If you’re a regular reader, you know I’ve been harping on online video for quite some time now. Well, I’ve actually done more than just talk about it, I’ve taken the plunge off the high dive and worked very hard to create video content over the past month or so.
I’m here to tell you one thing. If you’re going to do video production, you gotta get the lighting right.
Case in point, here are two examples of videos of me talking on a white lit backdrop. The first is me using lights from Home Depot setup in my small little office. The second is a professional shoot for an entrepreneurial event I’m speaking at in May.
Jim’s Home Depot Lighting Setup
(The green border on the sides showed up because my white backdrop wasn’t big enough)
Professional Video Shoot Lighting Setup
Much nicer, eh? Video owned and shot by New Image Media, Inc.
Why Didn’t Your Home Depot Video Lighting Experiment Work?
It did, and it didn’t. As you can see from the two video samples above, one is much, much nicer than the other.
Online Video Lighting Problem #1
As you can see in all the videos that I shot, the first problem is that there is a green border appearing on the sides. That is because I first tried to shoot video on a green screen (so I could put scenes behind me), but I couldn’t get the lighting right, it’s very tricky. So I brought in a white backdrop instead, except, my home video camera picked up video outside of the white backdrop, even though the view finder only showed white.
Lessons learned: Never trust the view finder, and make sure you have tons of background space to work with.
Online Video Lighting Problem #2
The lights I bought from Home Depot were 300 watt Halogen work lights. I bought three lights for a total of $48.00 or so. I positioned one light on the floor shining on the wall behind me. The second light was on a stand to the side of me, but turned to the wall to reflect light onto me (you do this so it won’t make a shadow). The third light was in front of me, and I ended up bouncing that light off the ceiling back down onto me.
The arrows point where the light is pointing to. The front light is pointing to the ceiling.
Lessons learned: Cheap work lights are extremely hot, so be prepared to sweat when filming. Also, don’t think you’re going to set this up quickly, take your time and get it right.

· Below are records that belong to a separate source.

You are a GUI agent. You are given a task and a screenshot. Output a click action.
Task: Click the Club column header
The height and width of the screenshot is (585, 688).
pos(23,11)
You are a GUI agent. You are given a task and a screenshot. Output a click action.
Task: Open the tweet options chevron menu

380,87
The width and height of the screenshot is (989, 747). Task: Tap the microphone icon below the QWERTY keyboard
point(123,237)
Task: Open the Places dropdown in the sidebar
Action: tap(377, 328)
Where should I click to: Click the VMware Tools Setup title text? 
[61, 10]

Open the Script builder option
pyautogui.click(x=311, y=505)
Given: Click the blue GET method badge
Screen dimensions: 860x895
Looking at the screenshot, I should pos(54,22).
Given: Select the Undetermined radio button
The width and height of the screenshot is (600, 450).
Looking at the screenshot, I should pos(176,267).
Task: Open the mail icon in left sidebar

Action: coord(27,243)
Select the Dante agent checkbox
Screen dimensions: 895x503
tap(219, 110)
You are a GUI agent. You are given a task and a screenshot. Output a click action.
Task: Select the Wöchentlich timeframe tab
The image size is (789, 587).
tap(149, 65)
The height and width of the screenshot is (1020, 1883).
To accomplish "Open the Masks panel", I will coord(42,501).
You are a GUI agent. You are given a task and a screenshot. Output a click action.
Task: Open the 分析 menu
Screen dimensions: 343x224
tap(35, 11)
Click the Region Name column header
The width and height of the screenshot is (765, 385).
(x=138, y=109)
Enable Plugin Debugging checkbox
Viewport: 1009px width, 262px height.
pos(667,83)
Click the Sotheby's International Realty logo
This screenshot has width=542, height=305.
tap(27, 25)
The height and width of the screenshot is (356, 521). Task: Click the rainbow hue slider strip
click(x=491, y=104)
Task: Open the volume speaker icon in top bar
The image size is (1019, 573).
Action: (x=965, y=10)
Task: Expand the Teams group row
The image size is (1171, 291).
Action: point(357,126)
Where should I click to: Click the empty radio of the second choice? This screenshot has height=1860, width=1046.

Online Video Lighting Problem #3
It may look bright enough on camera before it goes into your computer, but it’s not. I used a piece of software called Sony Vegas Movie Studio + DVD 7 Platinum Edition (my amazon affiliate link) to import and edit my videos. After I imported my video in, it became very dark, nothing like how it looked on the camera. I had to apply a “levels” filter onto each video where I adjusted the contrast and the gamma to make the background drop out completely, and to ensure I didn’t look like I had a major sun tan. It was difficult to find the right settings.
Lessons learned: Cheap software like I used can get you by, but won’t really cut it. You’ll have to play with the settings and filters to achieve the effects you want.
Summary: Can You Shoot Videos Yourself Successfully?
Sure, but it’s not going to be easy, especially with non-professional equipment. However, I think that in time, and in practice of getting the lighting right, you can produce good quality video that is acceptable (and frankly much nicer) than yourself sitting behind a webcam at your computer.